Mr. Quirke: Is it idiots ye all are?[Pg 72]
Sergeant: Mind who you’re talking to.
Mr. Quirke: (Seizing Hyacinth’s hands.) Can’t you see? Can’t you hear? Where are your wits? Was ever such a thing seen in this town?
Mrs. Delane: Say out what you have to say.
Mr. Quirke: A walking saint he is!
Mrs. Delane: Maybe so.
Mr. Quirke: The preserver of the poor! Talk of the holy martyrs! They are nothing at all to what he is! Will you look at him! To save that poor boy he is going! To take the blame on himself he is going! To say he himself did the robbery he is going! Before the magistrate he is going! To gaol he is going! Taking the blame on his own head! Putting the sin on his own shoulders! Letting on to have done a robbery! Telling a lie—that it may be forgiven him—to his own injury! Doing all that I tell you to save the character of a miserable slack lad, that rose in poverty.
(Murmur of admiration from all.)
Mr. Quirke: Now, what do you say?
Sergeant: (Pressing his hand.) Mr. Halvey, you have given us all a lesson. To please you, I will make no information against the boy. (Shakes him and helps him up.) I will put back the half-crown in the poor-box next Sunday. (To Fardy.) What have you to say to your benefactor?
Fardy: I’m obliged to you, Mr. Halvey. You[Pg 73] behaved very decent to me, very decent indeed. I’ll never let a word be said against you if I live to be a hundred years.

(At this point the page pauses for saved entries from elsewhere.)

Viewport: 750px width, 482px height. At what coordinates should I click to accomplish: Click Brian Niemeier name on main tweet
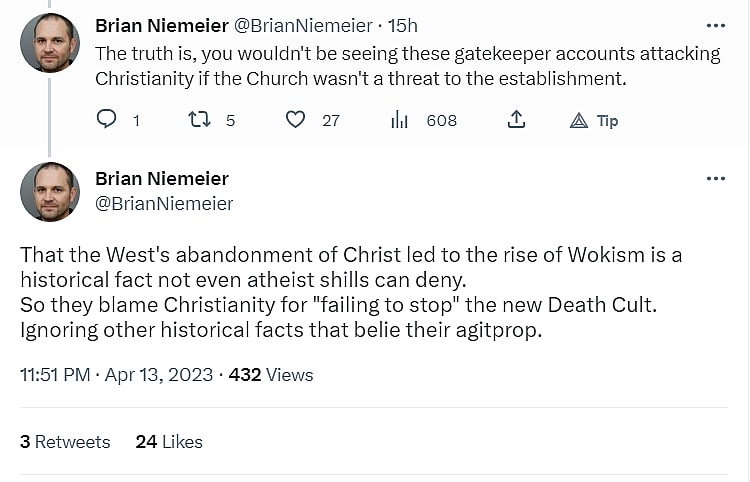pyautogui.click(x=161, y=179)
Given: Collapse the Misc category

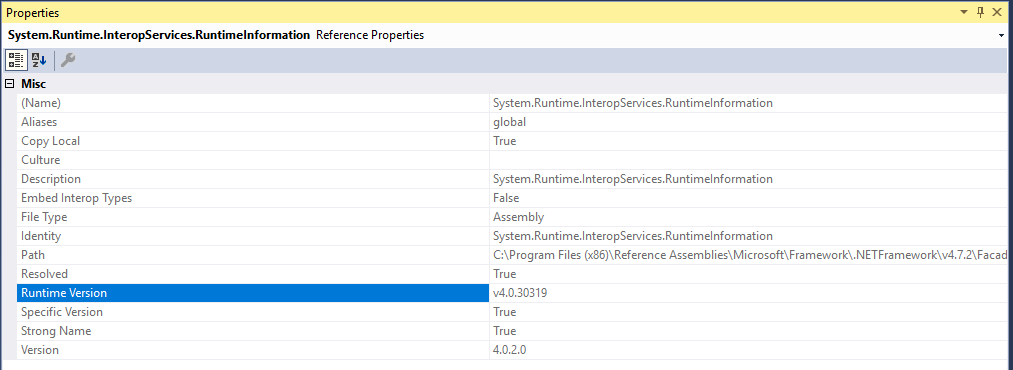Looking at the screenshot, I should (x=9, y=84).
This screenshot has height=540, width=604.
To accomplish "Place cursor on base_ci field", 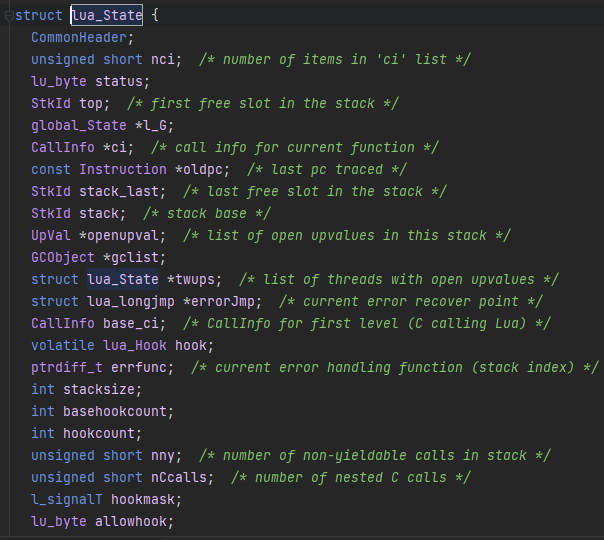I will click(131, 324).
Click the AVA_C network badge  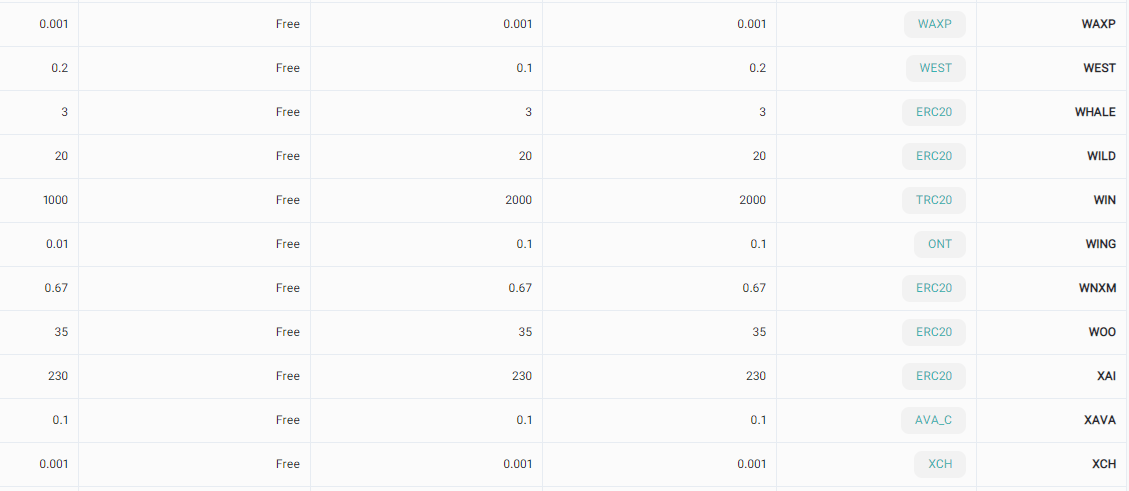pos(934,420)
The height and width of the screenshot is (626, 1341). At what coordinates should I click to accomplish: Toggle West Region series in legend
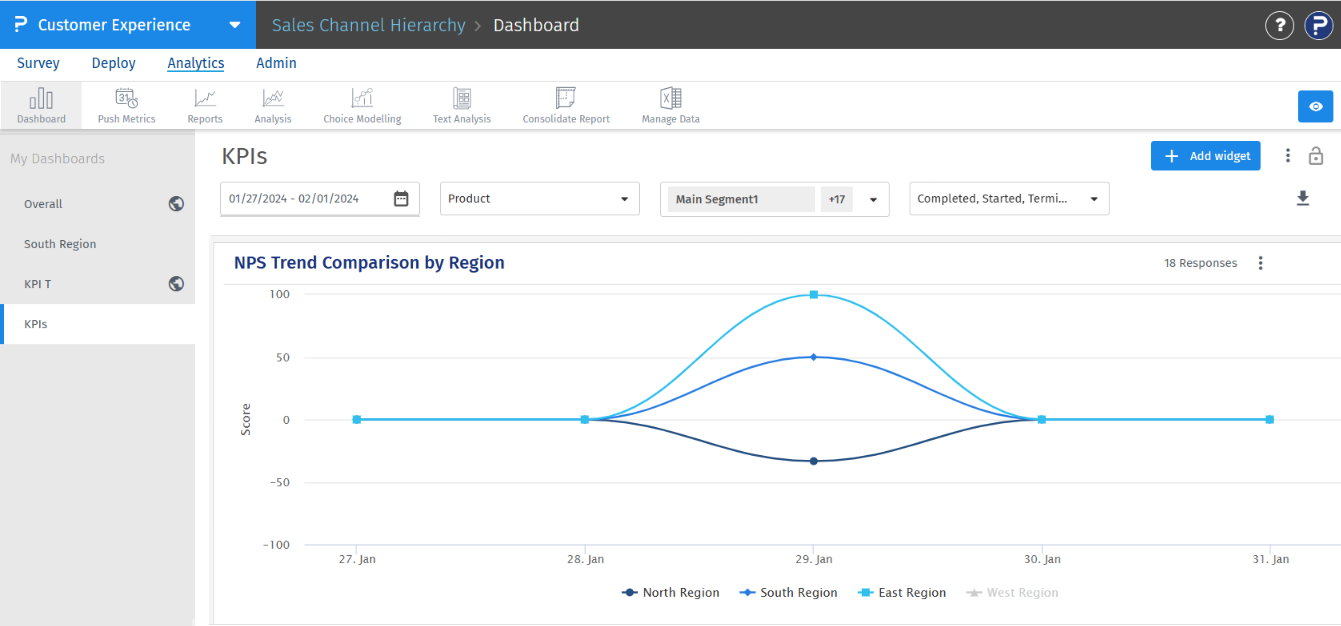coord(1012,593)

Sergeant: (Wiping eyes with a blue handkerchief.) I will tell it at the meeting. It will be a great encouragement to them to build up their character. I’ll tell it to the priest and he taking the chair——
Hyacinth: O stop, will you——
Mr. Quirke: The chair. It’s in the chair he himself should be. It’s in a chair we will put him now. It’s to chair him through the streets we will. Sure he’ll be an example and a blessing to the whole of the town. (Seizes Halvey and seats him in chair.) Now, Sergeant, give a hand. Here, Fardy.
(They all lift the chair with Halvey in it, wildly protesting.)
Mr. Quirke: Come along now to the Courthouse. Three cheers for Hyacinth Halvey! Hip! hip! hoora!